Sonic’s defense against the convenience channel has included a beverage promotion during the morning day part, when the chain said it had lost business in recent years.

“(We are) seeing our morning business really pick up from a traffic standpoint,” Mr. Hudson said. “(In) March, April, May, seeing the food breakfast piece pick up quite a bit. And then the nice thing that we are seeing, and this does go back to this intrusion on the business and the loss of a customer: it is not just a day part piece; it is a customer piece when, if they stop using you and going to fast-casual or stop using you and going to convenience stores, as we look at credit card transactions, we are not just seeing traffic pick up nicely that we might start losing to a morning customer in that way.”

Sonic also has evolved its approach to value, now offering more premium products at higher price points.

“Complete change in our value proposition in terms of how we go about selling that to a customer,” Mr. Hudson said. “And we have seen that improve materially since, well, let’s say, over the last four years before the recession, in spite of the fact that we used to have a $2.99 chicken sandwich, and now the higher end is $4.29 chicken sandwich, and is a much better chicken sandwich. In spite of the fact ice cream products higher end, sandwiches higher end.”

Sonic has adopted a laddered pricing model, with opportunities for customers to “trade up” to the next price point across the menu board.

“We have done this with sandwiches, we have done this with sides, we have done this with desserts,” Mr. Hudson said. “And it has worked quite effectively.”
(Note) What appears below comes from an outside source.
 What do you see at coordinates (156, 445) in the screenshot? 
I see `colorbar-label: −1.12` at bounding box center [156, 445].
The combination of initiatives not only has positioned Sonic to rival its new opponents in fast-casual and convenience stores, but also to compete against its peers in the Q.S.R. arena.
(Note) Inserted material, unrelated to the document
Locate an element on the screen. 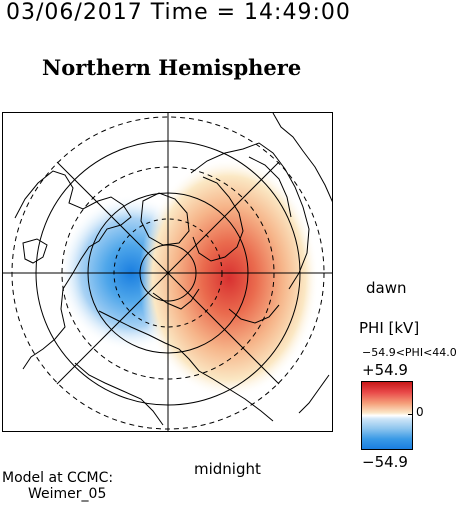 Image resolution: width=470 pixels, height=508 pixels. page-title: Northern Hemisphere is located at coordinates (172, 68).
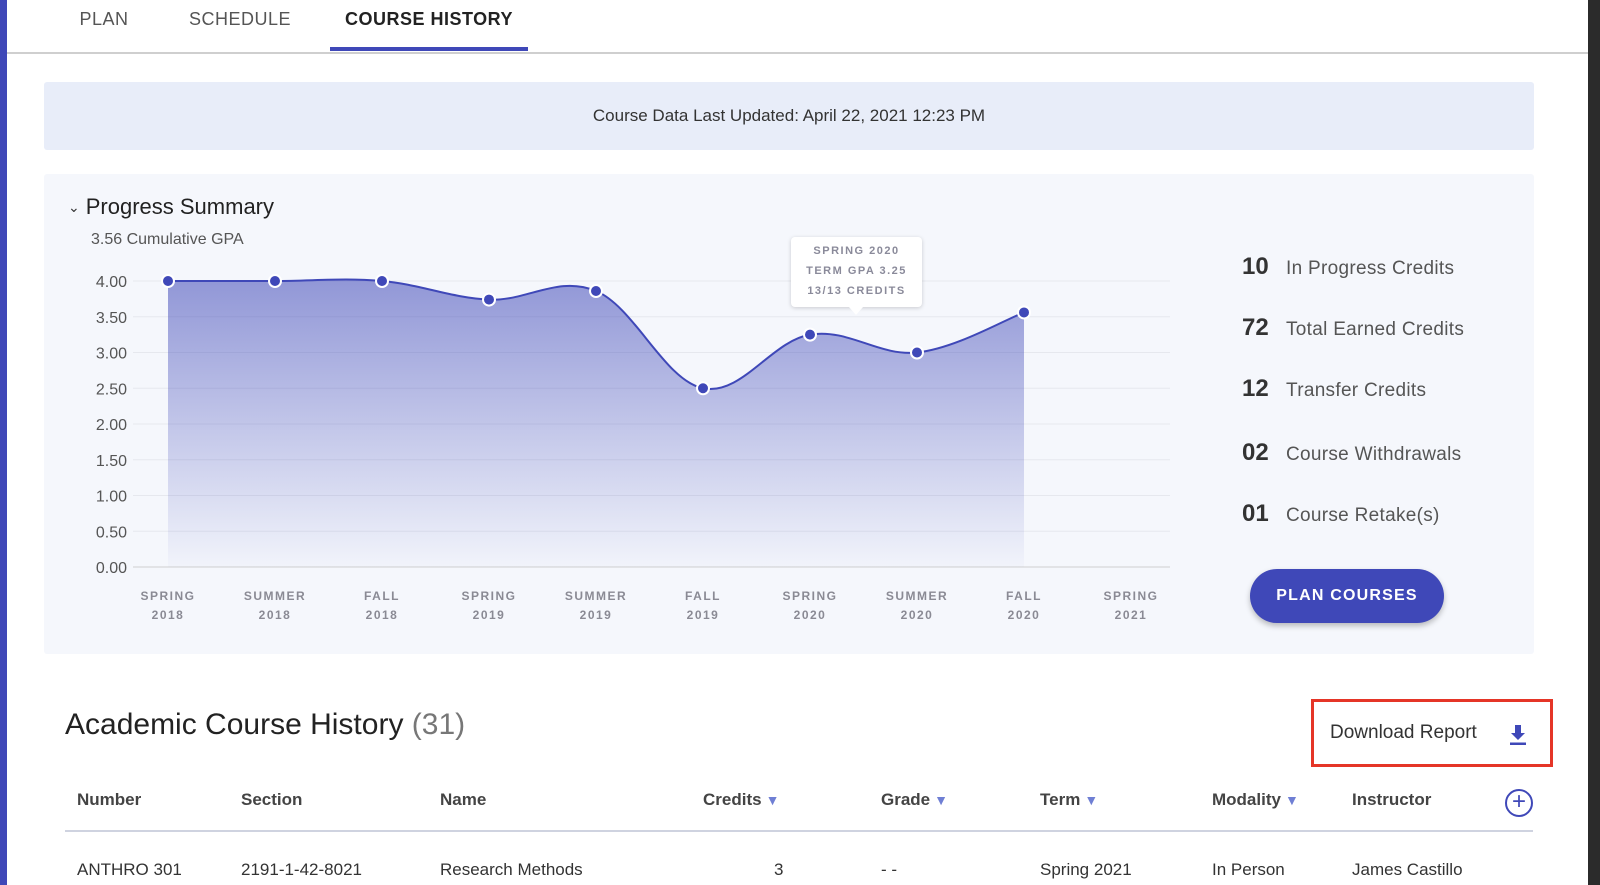 The width and height of the screenshot is (1600, 885). Describe the element at coordinates (180, 206) in the screenshot. I see `progress-summary-title: Progress Summary` at that location.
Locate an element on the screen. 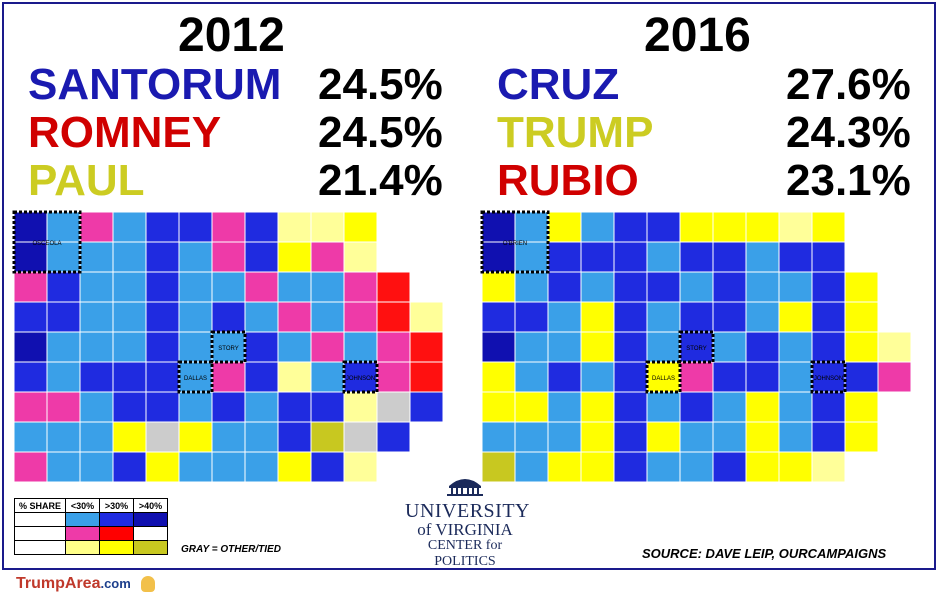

“McDonald’s (is) losing steam versus where it was three and five years ago, so they are not sucking all the air out of the room for the rest of us,” Mr. Hudson said. “In our own case, I think getting our value proposition much better positioned versus where it was before the recession. And, as this shift has occurred where the fast casual and the convenience stores I think, as I said, we really do believe we are better off, better positioned than our competitors to combat that.”